So, for those of you who want to work on the Strongtalk VM, you will need to have a solid background in modern object-oriented virtual machine design, and the reasons why it is done that way. I am assuming you have some kind of system programming experience, knowledge of C and C++, and have at least taken a course or read a book on basic compiler design. At the highest level, here is a checklist of some of the basic principles you will need to have a good understanding of:
- how method dispatch has traditionally been done in Smalltalk (inline-caching) and why it works (most sends have low dynamic polymorphism)
- tagging in unified data-model languages (allowing unboxed small integers)
- closures: what they are and the three basic types of blocks in a full-closure Smalltalk: open (pure functions with no closure), copying (constant closure can be constructed independent of context), and full (closure is mutable so context must be reified).
- how modern garbage-collectors work (specifically, generation scavenging and write-barriers, card marking vs. remembered sets, and compacting mark-sweep).
- the disappointing history of efforts to make Smalltalk faster (Deutsch-Schiffman dynamic translation, SOAR), and why just compiling Smalltalk in a traditional way without inlining produces very little speedup (high call-frequency defeats optimization without inlining, polymorphism defeats simple inlining schemes).
- some basic facts about modern CPU architecture: why self-modifying code is very slow, why computed and indirect branches are slow.
- how type-feedback and PICs (polymorphic inline-caches) work
Fortunately, there is an online syllabus for an excellent course on OO virtual-machine design that was given at Aarhus university by Lar Bak, who was the lead engineer on the Strongtalk VM.
My suggestion is that you work through the curriculum for the course, focusing on the non-Java related stuff (Java has quite a few differences because of the manifest typesystem and non-OO basic types). That will get you a long way towards understanding the basic principles.
The course syllabus is at: http://www.daimi.au.dk/~ups/OOVM/. There are links to most of the important papers you will need to read there.

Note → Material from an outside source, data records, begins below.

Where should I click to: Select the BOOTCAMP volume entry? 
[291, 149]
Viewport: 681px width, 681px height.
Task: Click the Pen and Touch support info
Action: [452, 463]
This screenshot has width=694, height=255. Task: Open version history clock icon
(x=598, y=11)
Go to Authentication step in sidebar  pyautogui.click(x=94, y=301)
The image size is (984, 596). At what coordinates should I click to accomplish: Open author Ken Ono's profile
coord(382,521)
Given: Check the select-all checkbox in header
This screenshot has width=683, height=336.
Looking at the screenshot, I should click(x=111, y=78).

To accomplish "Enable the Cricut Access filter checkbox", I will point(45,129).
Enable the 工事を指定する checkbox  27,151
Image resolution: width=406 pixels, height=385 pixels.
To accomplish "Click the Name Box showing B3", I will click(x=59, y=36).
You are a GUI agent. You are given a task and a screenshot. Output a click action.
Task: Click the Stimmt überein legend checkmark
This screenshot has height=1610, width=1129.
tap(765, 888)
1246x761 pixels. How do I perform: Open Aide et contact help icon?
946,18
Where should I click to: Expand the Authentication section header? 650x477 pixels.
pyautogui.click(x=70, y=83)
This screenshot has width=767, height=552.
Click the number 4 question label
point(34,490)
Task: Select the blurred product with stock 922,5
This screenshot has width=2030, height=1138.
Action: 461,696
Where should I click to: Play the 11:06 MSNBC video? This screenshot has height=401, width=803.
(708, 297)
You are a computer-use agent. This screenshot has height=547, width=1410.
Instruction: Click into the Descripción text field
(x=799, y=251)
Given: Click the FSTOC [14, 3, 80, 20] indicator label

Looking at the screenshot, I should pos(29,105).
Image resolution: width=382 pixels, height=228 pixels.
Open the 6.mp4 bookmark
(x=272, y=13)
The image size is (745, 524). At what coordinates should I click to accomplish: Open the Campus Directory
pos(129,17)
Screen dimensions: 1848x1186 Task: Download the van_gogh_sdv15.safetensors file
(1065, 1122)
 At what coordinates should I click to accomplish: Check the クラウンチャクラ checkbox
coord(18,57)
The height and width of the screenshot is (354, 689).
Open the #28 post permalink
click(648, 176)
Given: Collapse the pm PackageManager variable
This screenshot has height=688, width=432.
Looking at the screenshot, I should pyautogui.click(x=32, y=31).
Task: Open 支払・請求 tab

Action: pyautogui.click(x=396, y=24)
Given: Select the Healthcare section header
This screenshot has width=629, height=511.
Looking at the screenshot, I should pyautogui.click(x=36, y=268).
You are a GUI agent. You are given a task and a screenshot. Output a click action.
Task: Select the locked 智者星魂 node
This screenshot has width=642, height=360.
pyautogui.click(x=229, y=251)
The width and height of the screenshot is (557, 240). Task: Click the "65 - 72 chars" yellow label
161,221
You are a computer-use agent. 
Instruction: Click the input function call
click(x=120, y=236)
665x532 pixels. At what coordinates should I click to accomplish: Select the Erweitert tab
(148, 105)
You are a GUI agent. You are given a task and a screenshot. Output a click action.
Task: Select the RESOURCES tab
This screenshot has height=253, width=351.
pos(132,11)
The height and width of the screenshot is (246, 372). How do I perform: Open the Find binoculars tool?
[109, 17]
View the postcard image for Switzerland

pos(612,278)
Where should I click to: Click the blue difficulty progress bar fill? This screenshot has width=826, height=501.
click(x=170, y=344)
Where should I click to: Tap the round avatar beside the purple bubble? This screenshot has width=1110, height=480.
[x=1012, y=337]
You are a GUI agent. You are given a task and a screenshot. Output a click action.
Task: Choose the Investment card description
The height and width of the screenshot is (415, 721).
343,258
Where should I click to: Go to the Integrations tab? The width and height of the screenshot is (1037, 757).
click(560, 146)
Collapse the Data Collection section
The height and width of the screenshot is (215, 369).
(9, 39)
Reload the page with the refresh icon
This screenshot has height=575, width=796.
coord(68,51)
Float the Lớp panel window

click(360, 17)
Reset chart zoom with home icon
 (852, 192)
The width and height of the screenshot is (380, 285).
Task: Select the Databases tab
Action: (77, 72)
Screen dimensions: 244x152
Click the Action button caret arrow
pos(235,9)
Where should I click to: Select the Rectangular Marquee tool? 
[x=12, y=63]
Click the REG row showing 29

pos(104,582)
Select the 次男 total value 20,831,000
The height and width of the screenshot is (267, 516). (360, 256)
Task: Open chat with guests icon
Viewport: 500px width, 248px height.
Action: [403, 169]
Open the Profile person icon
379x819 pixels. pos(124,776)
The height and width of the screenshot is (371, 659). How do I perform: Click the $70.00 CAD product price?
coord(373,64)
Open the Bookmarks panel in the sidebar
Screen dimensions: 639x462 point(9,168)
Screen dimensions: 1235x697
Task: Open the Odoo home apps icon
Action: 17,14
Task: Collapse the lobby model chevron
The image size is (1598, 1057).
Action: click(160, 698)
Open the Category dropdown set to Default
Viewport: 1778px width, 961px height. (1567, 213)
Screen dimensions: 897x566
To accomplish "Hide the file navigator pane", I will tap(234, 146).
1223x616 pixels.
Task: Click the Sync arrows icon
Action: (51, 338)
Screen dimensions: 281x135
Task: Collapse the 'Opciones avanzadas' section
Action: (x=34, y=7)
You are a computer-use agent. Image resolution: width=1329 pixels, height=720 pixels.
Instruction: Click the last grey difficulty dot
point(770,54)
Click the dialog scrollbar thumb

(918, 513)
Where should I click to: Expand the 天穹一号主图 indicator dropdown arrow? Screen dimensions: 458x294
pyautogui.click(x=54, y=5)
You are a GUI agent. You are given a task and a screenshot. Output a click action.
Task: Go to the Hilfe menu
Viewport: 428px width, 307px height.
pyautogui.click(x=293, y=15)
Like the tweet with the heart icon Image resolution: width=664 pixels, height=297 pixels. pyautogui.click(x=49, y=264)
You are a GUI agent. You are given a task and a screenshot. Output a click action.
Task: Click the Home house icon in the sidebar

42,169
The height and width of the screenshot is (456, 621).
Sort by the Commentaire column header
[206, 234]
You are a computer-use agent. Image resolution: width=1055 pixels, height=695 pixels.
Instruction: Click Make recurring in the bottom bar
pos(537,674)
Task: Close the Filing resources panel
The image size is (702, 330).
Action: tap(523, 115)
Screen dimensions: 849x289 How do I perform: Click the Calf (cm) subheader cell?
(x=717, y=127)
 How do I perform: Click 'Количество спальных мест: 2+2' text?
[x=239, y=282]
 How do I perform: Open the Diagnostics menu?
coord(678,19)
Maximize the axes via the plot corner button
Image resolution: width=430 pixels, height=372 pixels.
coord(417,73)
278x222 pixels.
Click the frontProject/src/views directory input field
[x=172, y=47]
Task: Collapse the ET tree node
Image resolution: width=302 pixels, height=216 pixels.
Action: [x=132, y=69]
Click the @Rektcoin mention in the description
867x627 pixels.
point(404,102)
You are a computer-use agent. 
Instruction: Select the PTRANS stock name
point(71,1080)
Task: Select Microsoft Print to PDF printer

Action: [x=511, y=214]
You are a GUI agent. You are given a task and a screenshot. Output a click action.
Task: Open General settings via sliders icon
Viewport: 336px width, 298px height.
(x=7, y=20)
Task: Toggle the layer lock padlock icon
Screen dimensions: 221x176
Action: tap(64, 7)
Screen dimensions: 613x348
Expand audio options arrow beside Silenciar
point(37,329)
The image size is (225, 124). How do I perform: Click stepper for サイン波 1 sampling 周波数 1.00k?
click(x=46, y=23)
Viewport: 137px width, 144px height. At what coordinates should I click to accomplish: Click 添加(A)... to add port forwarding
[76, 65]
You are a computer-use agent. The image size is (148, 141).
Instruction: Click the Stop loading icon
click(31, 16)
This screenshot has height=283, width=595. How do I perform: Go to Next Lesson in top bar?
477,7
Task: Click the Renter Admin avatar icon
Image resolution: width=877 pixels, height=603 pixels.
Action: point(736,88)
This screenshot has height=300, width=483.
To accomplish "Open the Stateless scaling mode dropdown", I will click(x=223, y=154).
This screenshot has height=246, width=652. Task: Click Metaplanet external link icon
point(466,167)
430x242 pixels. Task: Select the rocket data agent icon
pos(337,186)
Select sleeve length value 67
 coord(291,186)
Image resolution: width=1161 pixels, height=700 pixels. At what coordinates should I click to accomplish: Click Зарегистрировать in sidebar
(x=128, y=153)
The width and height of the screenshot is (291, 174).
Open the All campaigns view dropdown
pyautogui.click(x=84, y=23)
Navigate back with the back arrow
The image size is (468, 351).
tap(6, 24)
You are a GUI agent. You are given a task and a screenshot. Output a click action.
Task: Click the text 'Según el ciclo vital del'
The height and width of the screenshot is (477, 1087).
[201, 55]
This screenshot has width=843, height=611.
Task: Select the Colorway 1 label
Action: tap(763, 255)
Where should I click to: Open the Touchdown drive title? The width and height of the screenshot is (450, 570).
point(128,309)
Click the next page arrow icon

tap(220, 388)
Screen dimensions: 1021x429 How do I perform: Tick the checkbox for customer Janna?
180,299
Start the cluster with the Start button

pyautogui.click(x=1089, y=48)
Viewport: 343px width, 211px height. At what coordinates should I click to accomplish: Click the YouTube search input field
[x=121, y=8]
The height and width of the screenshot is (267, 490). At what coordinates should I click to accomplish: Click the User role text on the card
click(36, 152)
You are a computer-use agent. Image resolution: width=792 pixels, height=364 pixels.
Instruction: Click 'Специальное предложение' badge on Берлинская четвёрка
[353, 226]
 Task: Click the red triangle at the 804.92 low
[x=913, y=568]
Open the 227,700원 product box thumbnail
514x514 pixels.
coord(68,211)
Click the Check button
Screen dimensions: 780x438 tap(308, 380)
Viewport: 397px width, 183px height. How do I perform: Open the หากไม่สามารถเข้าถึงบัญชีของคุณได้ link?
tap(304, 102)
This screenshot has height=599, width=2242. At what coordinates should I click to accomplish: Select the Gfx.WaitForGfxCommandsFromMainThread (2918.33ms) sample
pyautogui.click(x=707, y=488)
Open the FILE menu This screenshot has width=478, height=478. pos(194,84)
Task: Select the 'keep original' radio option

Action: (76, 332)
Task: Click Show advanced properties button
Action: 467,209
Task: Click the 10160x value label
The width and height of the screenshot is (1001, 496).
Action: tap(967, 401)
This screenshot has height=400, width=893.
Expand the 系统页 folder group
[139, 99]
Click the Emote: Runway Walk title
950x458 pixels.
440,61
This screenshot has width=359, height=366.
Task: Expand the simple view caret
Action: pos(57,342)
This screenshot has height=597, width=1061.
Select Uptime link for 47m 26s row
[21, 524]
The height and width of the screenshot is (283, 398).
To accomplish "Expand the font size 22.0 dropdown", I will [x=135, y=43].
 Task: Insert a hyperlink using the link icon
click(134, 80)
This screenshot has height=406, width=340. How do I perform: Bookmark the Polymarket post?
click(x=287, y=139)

Thanks for that pointer Dave; if people want a lighter start I would offer my own chapter in the squeak 'nublue' book which is available online as http://www.rowledge.org/tim/squeak/OE-Tour.html
Since it is a simple, short, description of the squeak vm workings it might get readers off to a gentle start and prepare them for the rest.
> - some basic facts about modern CPU architecture: why self-modifying code is > very slow, why computed and indirect branches are slow.
A good book on modern CPU architecture is "Computer Architecture: A Quantitative Approach" by John L. Hennessy and David A. Patterson published by Morgan Kaufmann. ISBN: 1558807242. It's about 900 pages but the chapters can be read individually. It's a tour through current hardware design from CPU pipelines to building clusters. For the fundamentals today it's probably the best thing available.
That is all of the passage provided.